** begin Entries shown **

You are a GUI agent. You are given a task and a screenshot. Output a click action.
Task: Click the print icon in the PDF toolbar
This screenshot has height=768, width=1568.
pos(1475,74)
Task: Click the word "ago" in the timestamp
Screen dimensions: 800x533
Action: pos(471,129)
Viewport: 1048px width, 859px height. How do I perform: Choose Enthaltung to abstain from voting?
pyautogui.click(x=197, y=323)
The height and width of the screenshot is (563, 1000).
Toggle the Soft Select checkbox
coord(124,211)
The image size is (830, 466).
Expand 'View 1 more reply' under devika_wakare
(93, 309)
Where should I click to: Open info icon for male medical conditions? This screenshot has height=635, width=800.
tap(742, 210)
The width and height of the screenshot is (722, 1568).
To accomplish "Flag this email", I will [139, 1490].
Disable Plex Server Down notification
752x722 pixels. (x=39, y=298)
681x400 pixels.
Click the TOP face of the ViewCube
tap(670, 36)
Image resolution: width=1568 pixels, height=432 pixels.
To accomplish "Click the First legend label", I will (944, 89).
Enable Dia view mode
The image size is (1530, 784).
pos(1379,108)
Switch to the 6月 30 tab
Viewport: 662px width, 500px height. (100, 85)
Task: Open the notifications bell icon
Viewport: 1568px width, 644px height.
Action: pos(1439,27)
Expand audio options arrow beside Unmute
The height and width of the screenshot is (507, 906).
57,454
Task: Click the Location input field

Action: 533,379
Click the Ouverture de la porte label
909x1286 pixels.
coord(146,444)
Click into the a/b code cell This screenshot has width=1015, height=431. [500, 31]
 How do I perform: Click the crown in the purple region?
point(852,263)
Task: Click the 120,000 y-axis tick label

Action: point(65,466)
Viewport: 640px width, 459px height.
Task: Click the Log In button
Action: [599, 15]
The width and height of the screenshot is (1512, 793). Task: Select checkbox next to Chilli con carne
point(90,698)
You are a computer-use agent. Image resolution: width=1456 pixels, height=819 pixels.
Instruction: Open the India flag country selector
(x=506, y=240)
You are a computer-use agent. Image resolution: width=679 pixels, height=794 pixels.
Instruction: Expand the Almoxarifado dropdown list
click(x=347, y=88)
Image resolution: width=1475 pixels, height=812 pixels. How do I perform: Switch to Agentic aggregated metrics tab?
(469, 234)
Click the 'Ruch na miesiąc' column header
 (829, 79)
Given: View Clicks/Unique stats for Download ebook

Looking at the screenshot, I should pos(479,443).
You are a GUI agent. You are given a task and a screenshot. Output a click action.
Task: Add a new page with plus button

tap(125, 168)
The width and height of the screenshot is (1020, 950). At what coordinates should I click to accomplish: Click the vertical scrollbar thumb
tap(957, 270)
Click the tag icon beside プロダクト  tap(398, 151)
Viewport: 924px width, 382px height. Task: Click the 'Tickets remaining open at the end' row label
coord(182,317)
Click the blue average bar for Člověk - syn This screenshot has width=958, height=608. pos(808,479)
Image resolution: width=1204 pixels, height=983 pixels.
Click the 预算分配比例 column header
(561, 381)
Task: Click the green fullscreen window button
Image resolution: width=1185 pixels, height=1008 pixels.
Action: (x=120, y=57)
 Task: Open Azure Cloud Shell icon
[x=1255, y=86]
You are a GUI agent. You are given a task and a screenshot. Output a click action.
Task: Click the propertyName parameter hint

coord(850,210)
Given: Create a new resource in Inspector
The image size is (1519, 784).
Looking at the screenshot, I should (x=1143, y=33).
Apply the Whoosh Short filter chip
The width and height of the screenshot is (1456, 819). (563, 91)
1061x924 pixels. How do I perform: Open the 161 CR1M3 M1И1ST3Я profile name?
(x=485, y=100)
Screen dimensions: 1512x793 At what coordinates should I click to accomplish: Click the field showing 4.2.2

** end Entries shown **

» **Given exercise**
Please duplicate the stretch of data from the line containing "Given: Create a new resource in Inspector" through the end of the data, both ends included, with every line unchanged.

» **Correct output**
Given: Create a new resource in Inspector
The image size is (1519, 784).
Looking at the screenshot, I should (x=1143, y=33).
Apply the Whoosh Short filter chip
The width and height of the screenshot is (1456, 819). (563, 91)
1061x924 pixels. How do I perform: Open the 161 CR1M3 M1И1ST3Я profile name?
(x=485, y=100)
Screen dimensions: 1512x793 At what coordinates should I click to accomplish: Click the field showing 4.2.2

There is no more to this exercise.